第六話 「戦う者達」
「きゃあああああああああああぁぁッ!!」
突然屋敷に響いた悲鳴に、俺は椅子からすぐさま立ち上がる。出来るだけ普段と同じように過ごそうと、俺は勉強をしていたのだが……どうやら異常事態のようだ。

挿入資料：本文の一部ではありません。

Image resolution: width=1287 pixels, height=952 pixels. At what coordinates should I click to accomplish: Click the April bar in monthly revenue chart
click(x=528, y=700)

声は玄関の方から聞こえた。俺は自室のドアを蹴破るように開き、玄関向けて走る。
すぐにたどり着いたそこには……
「なんだ……これ……」
屋敷で働いていたメイドが倒れていた。真っ赤な血を止め処なく流しながら。
その傍らで、返り血を浴びながら会話を続けるのは見たことない二人の人物。赤髪の少年がまず口を開き、それに続く形で隻眼の大男が会話を始める。
「おォ、ようやく使用人以外を見つけたぜェ」
「子供か、ヴェール家の人間と見て間違いないだろうな」
「これで仕事の終わりも見えてきそォだな。女は殺さねェ主義だってのに……酷いもんだぜ」
赤髪の少年は両手を広げて、やれやれと首を振る。
そんな様子を憮然とした表情で見る、隻眼の大男。
「それなら俺が殺っても良かったのだが」
「ジョーダン! 獲物が目の前で、オレ以外に殺されるってのは我慢ならねェ!」
「……いつも思うが、お前の信条とやらは理解できん」
こいつらは……何を言ってやがる?
そんな……そんな……メイドの首を片手に、メイドの体を足蹴にしておいて、なんでそんな普通にしていられる!?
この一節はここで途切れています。